16) Une audience d'enquêtes s'est tenue le 16 octobre 2019. Mme G______, bien que dûment convoquée en qualité de témoin, ne s'est pas présentée, ni excusée.

M. A______ a précisé qu'il ne s'était pas opposé lors de la visite à « C______ », et ne s'opposait toujours pas, à l'euthanasie de la chienne. Il souhaitait qu'elle puisse vivre un moment auprès de lui avant. Il avait toujours très bien collaboré avec le Dr F______ et s'engageait à obéir aux consignes qu'il lui donnerait et à le consulter régulièrement si « C______ » lui était rendue. Il en voulait pour preuve l'euthanasie de « D______ » qui avait dû être décidée sur le champ en sa présence. Il produisait une attestation de son ergothérapeute dont le contenu sera repris en tant que de besoin par la suite.

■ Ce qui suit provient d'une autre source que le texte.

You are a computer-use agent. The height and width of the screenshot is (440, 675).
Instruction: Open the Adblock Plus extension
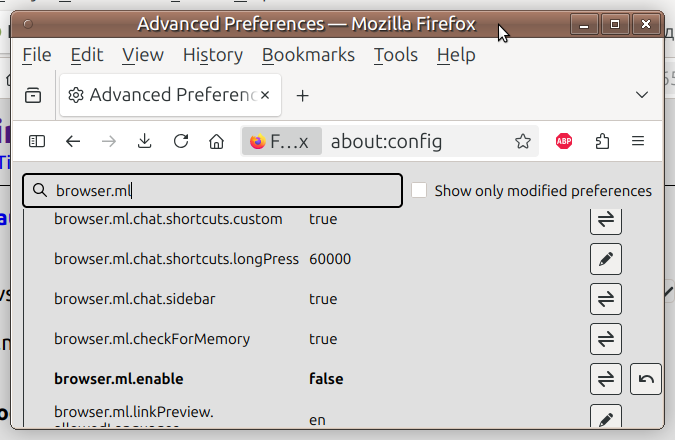[x=564, y=142]
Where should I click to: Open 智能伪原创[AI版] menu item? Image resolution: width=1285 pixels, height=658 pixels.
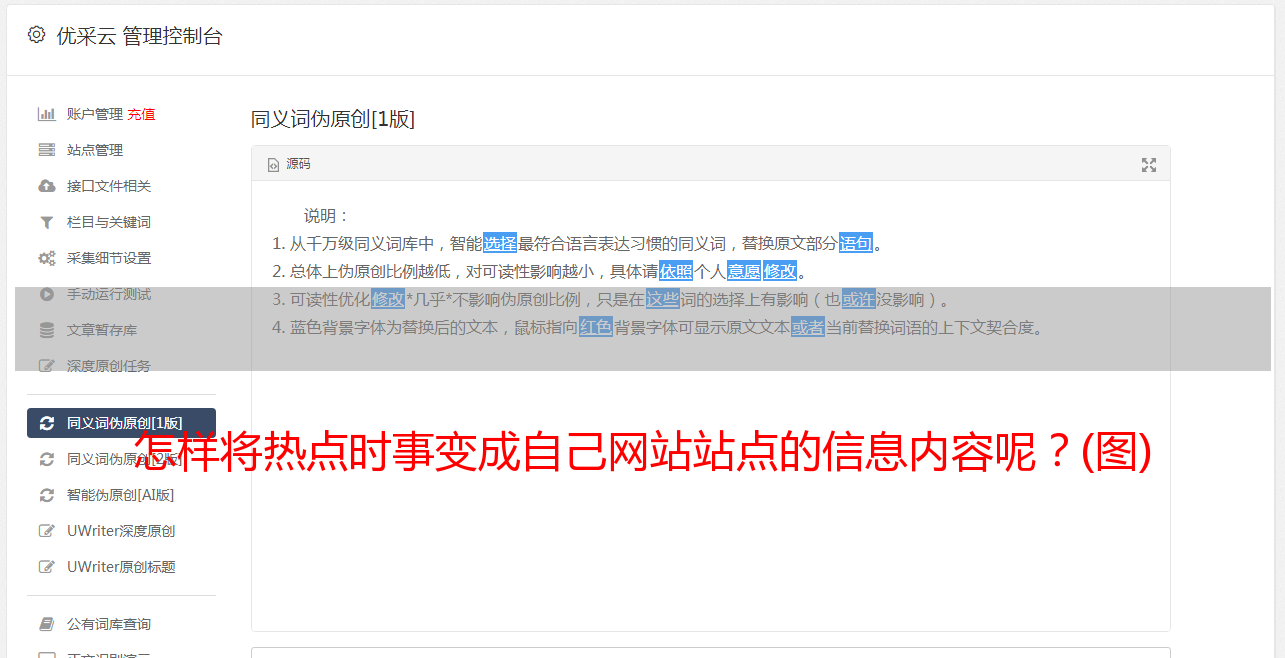(121, 495)
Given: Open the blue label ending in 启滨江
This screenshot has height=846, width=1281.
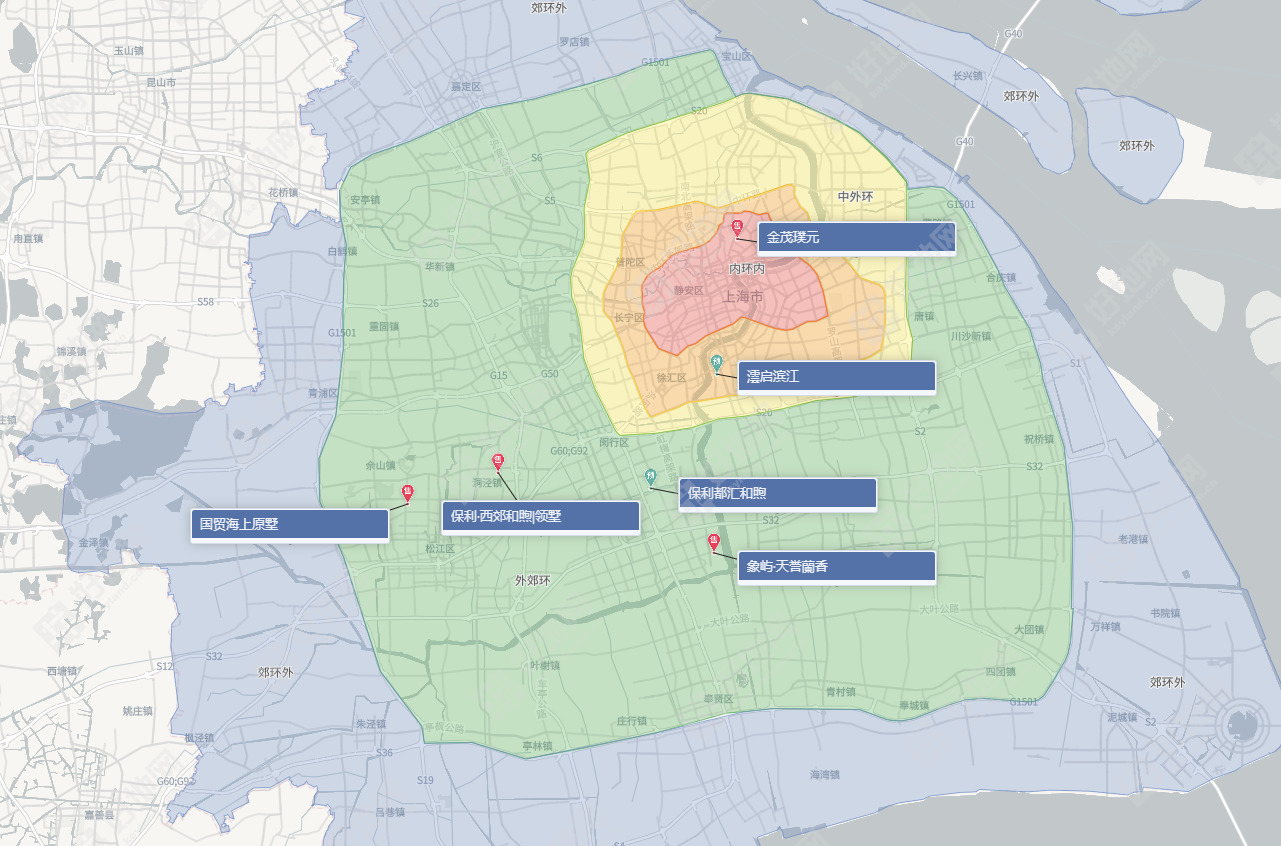Looking at the screenshot, I should tap(837, 377).
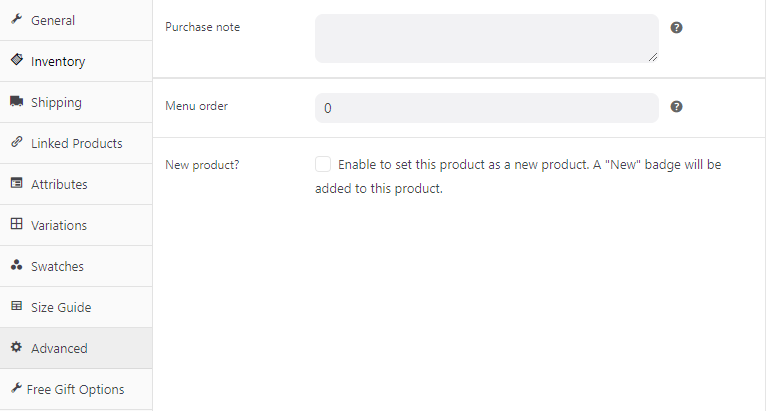This screenshot has height=411, width=772.
Task: Switch to the Shipping tab
Action: (x=56, y=102)
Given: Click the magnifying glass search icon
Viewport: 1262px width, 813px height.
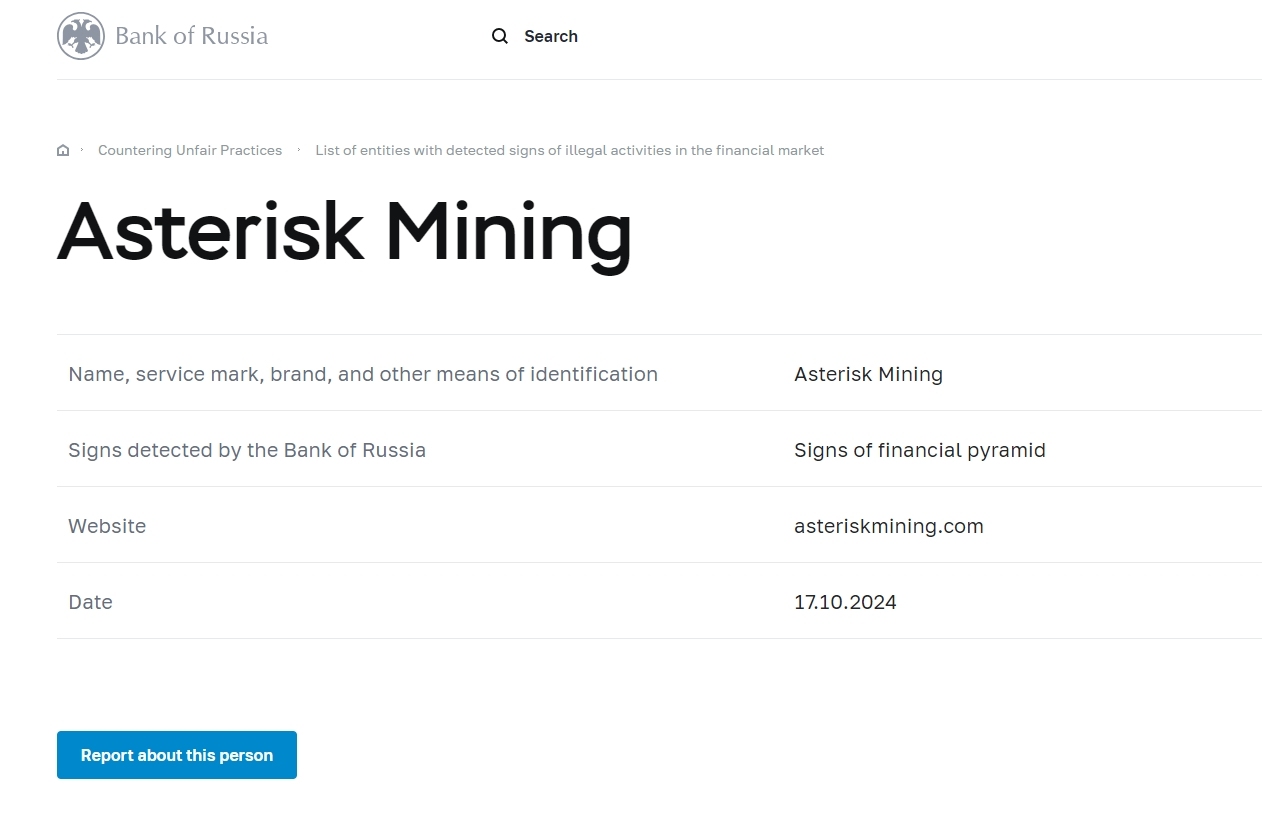Looking at the screenshot, I should point(500,37).
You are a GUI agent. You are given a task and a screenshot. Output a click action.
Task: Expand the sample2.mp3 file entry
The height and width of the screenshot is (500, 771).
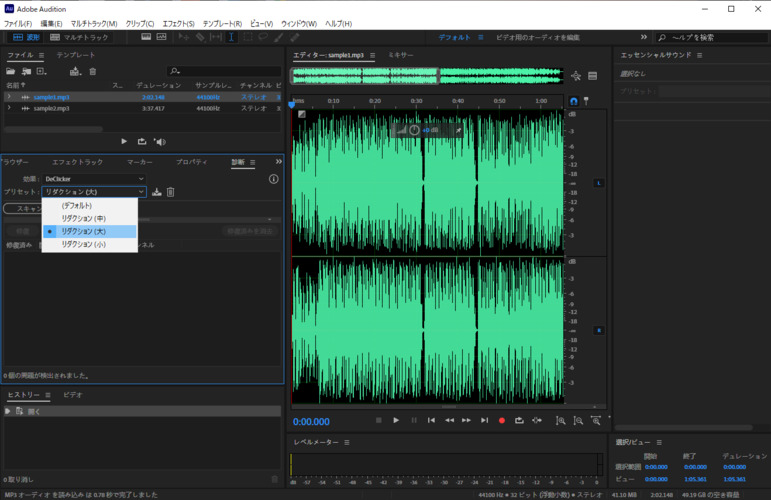pos(9,108)
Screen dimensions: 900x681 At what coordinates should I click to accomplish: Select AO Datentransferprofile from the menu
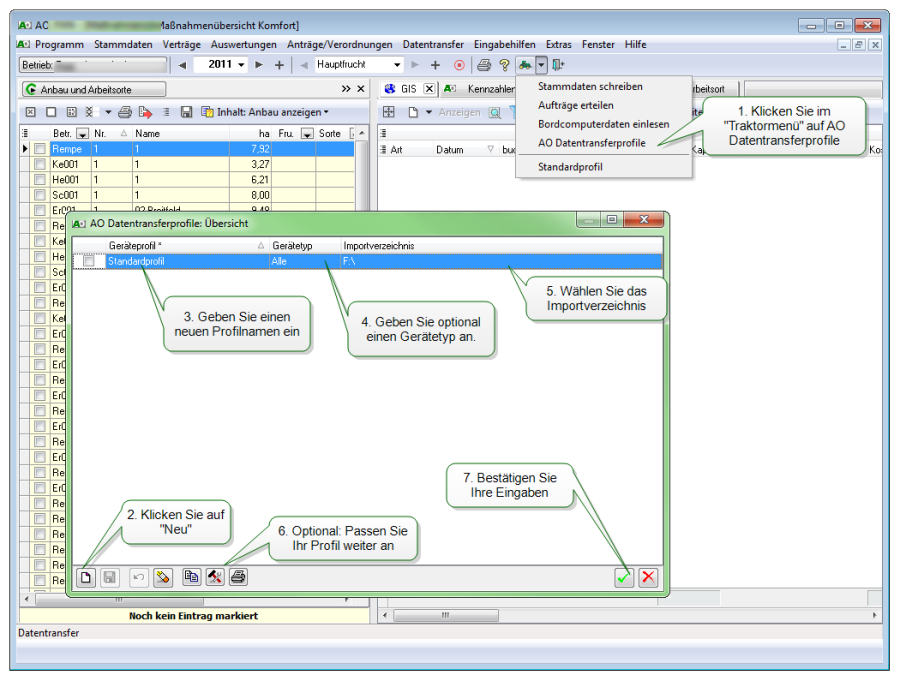pos(591,143)
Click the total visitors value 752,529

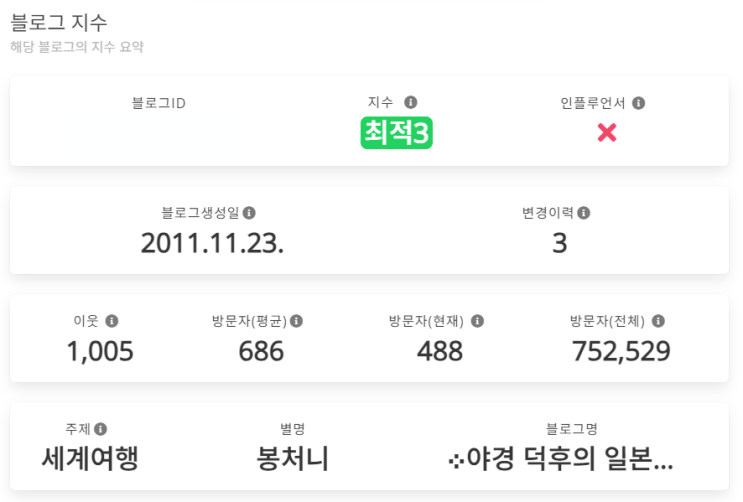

Le SCAV confirmait que « C______ » était de retour à la fourrière. Elle n'était plus sous perfusion, mais toujours sous antibiotiques. Pour le traitement, il fallait se référer au courriel du Dr F______, que le SCAV produisait, avec les dernières analyses de « C______ ». Le SCAV persistait à s'opposer à la restitution compte tenu de la condamnation pénale.

Les pièces pertinentes du dossier pénal (procès-verbal d'audience du Tribunal de police et le dossier « Team ______») ont été remis aux parties. Un délai au lundi 21 octobre 2019 leur était imparti pour d'éventuelles observations, les parties étaient informées que la cause serait ensuite gardée à juger.

17) Le 21 octobre 2019, le recourant a produit, à la demande de la chambre de céans, l'original du courriel que son assistante sociale avait envoyé au SCAV en date du 12 septembre 2018. Celle-là y expliquait accompagner le recourant depuis le 1er avril 2013. Il s'était toujours montré adéquat et très attentionné envers ses chiens. Son partenaire enregistré, qu'elle recevait séparément, ne lui avait jamais fait mention de violences faites aux chiens. Le recourant était en dépression, ses chiens représentant la seule activité qui le maintenait en contact avec l'extérieur. Le recourant n'était pas quelqu'un de violent et n'avait pas pu frapper ses chiens comme l'avaient rapporté les jeunes filles. Cela était impossible car il était trop sensible. Elle était entièrement favorable à ce que les chiens lui soient restitués, il les aimait profondément et ceux-ci l'aidaient à améliorer sa santé.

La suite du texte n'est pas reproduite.